**WHAT IS BEING ASKED**
Could you reproduce the rows between the lines holding "You are a computer-use" and "Action: [886, 195]", inclusive, requests and all, but rescale each coordinate in the answers by multiplying it by 2.55 and rounding to a whole number, with halves rounded up? Keep every number in the requests unchanged, and leave the pictures out.

**PROVIDED RECORDS**
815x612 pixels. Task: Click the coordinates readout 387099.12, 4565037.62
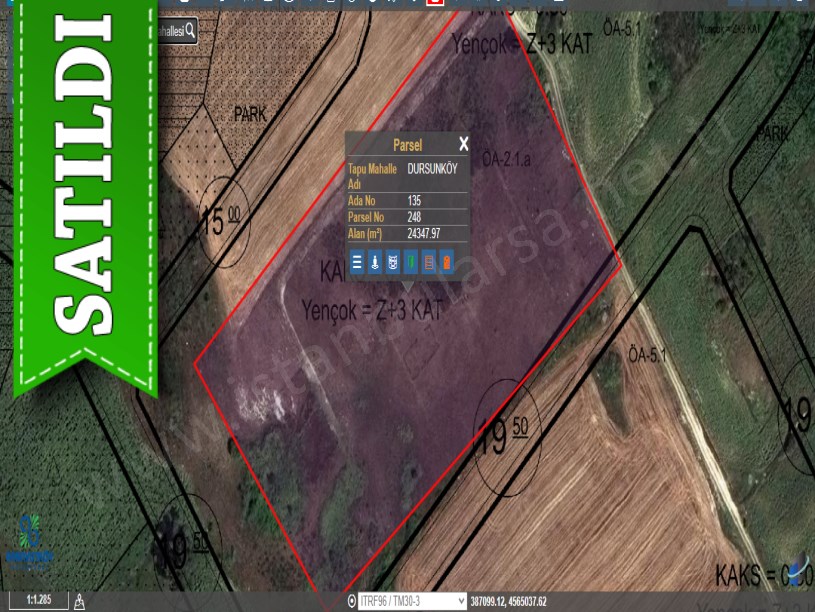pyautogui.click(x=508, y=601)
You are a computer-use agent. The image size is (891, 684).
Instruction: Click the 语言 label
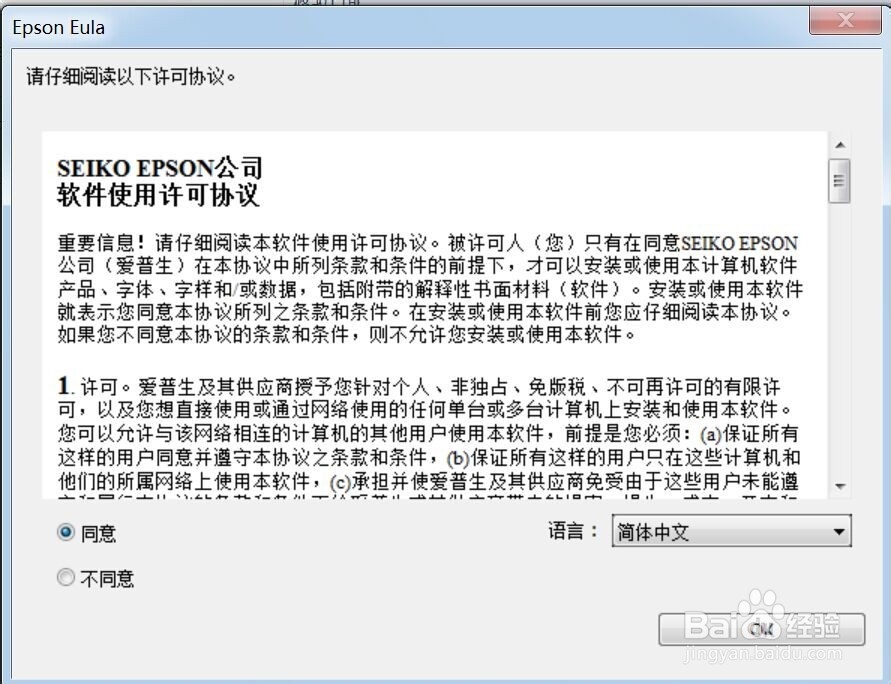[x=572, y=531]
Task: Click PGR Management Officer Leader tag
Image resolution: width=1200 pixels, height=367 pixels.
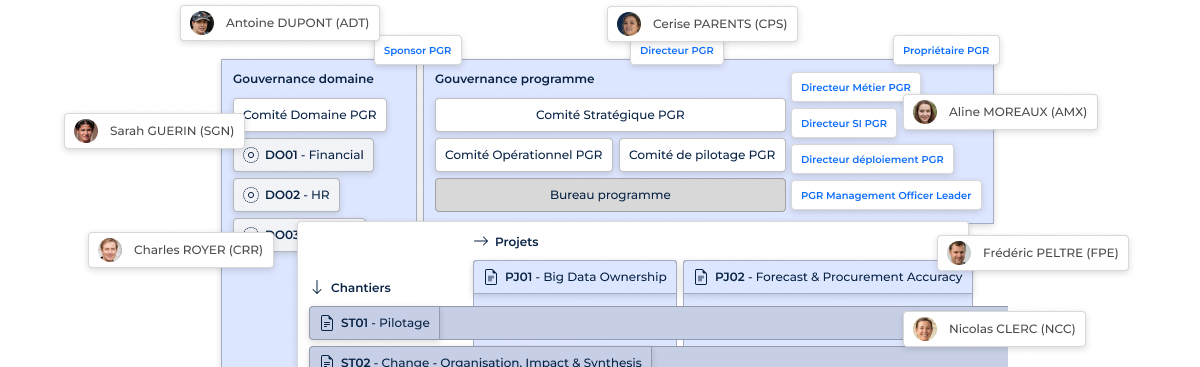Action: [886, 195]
---
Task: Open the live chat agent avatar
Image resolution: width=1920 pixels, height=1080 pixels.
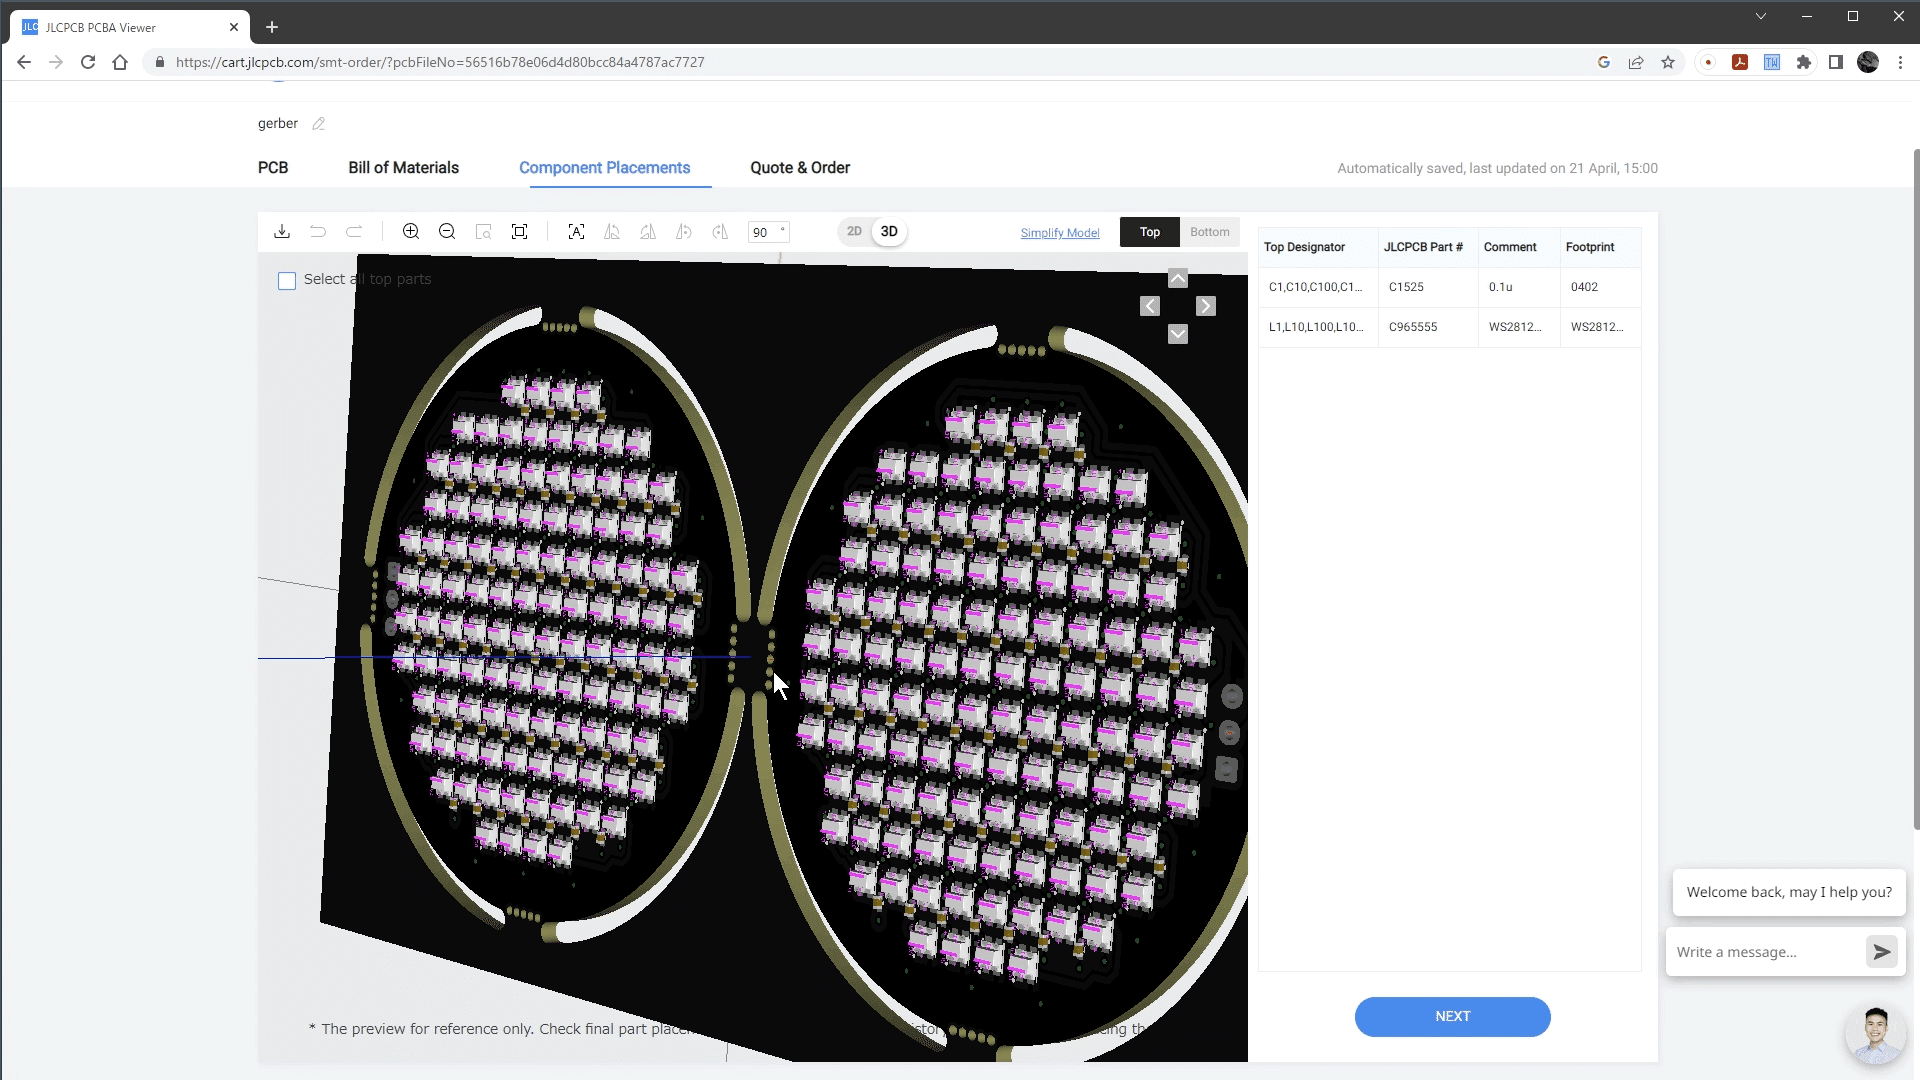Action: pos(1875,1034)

**ANSWER BELOW**
You are a computer-use agent. The image size is (891, 684).
Instruction: Click the 语言 label
[x=1459, y=1354]
Task: Click PGR Management Officer Leader tag
Image resolution: width=1200 pixels, height=367 pixels.
Action: [2259, 497]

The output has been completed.